The Real Test

January 2008

‘Tis the season – for political hype in North America. Our elections are upon us and they provide a large amount of grist for the hype mill. It seems to start earlier every election year, with parties promoting and exaggerating the virtues of their favored ones.

Hype isn’t reserved for politics. Everything seems to be hyped these days. The word hype means to greatly exaggerate publicity to excite public interest, and it can be deceptive or dishonest. We encounter it in advertising every day, making it difficult to separate the chaff from the wheat. I enjoy watching programs that test the claims of new products to see if they live up to their hype. Sometimes they do, but often they don’t.

You’ve heard the saying, “If it sounds too good to be true, it probably is.” This is good to keep in mind when shopping or voting, as well as the old maxim, “Buyer beware.”

Hype has crept into Christianity too, but so has antihype. All things Jesus tend to be either commercialized or played down to the point of becoming meaningless. To a lot of people, Jesus’ love and goodness have become mere platitudes spoken by religious types, with no meaning or power in real life.To them Jesus seems too good to be true. When something is too good to be true the reality doesn’t live up to the promises.

We bought an ice cream maker that looked easy and fun to use but didn’t live up to its promises. We didn’t find out until we put it to the test. A lot of folks approach putting Jesus to the test the same way we did our ice cream machine, as a product that should deliver the expected result. When it doesn’t, they dump it.

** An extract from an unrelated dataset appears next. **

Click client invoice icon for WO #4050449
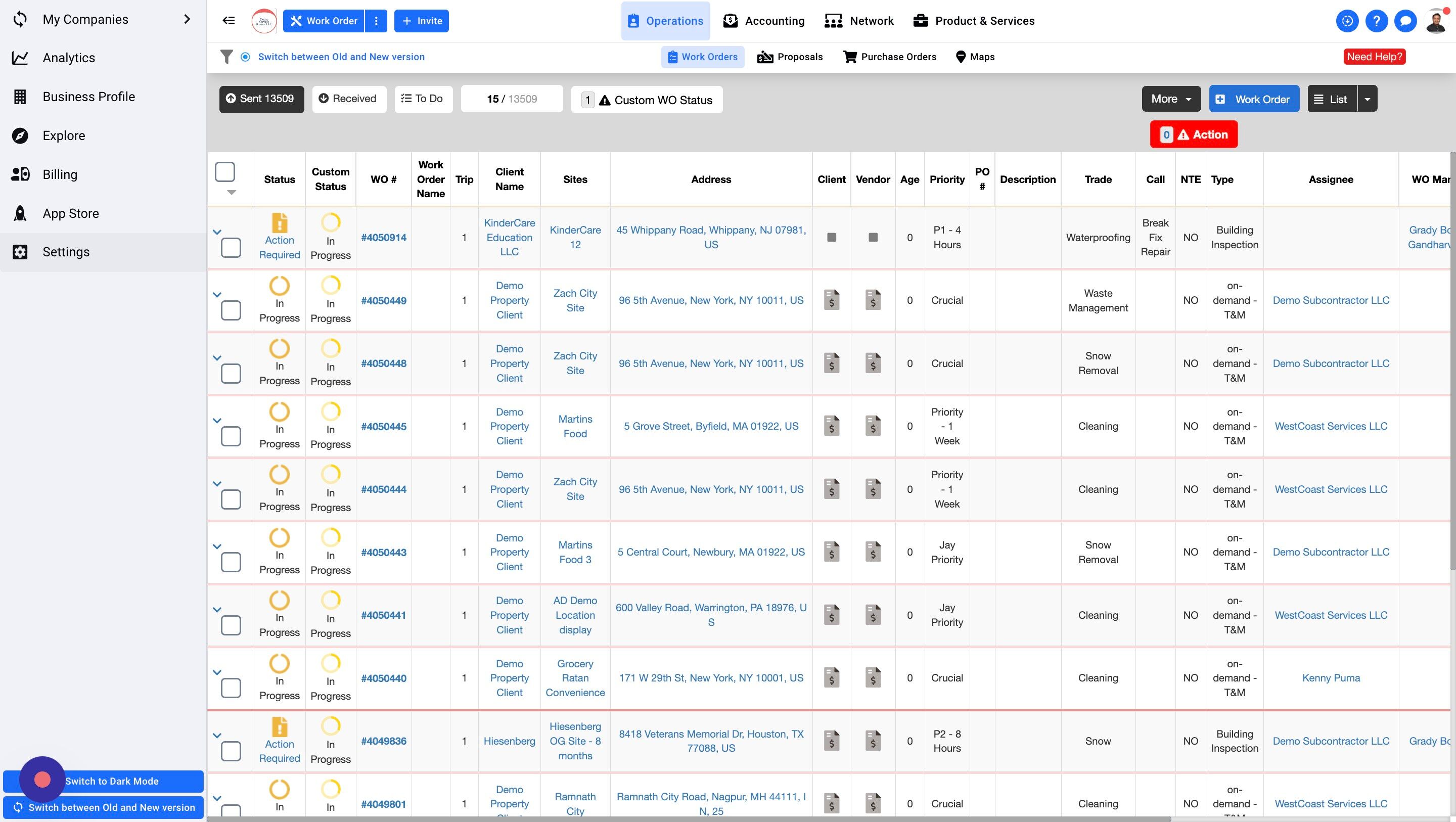 pos(831,300)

But Jesus is not a gadget and he’s not a cosmic vending machine. We can’t put in the right prayer coin, push a button and get what we want. The hype around us and our vending-machine mentality cloud our thinking about how to relate to him and how he relates to us. He’s a thinking, reasoning, sentient (to borrow from Star Trek) being. We know people don’t behave according to our expectations, so why would we put God in that box?

Just as we shouldn’t believe everything we read or hear about politicians or gadgets, so we shouldn’t believe the antihype about Jesus. He’s Creator and Lord of the universe and is better than all our expectations. But we must come to him with humility and surrender, not a what-can-he-do-for-me attitude.

The best way to get past the antihype surrounding Jesus is to get to know him. In Jesus’ prayer in John 17:3, he said eternal life is to know God and Jesus Christ, whom he sent. Paul knew nothing was more important than knowing Jesus (Philippians 3). If any hype or antihype is interfering with how you see Jesus or relate to him, push past it and put him to the real test—get to know him.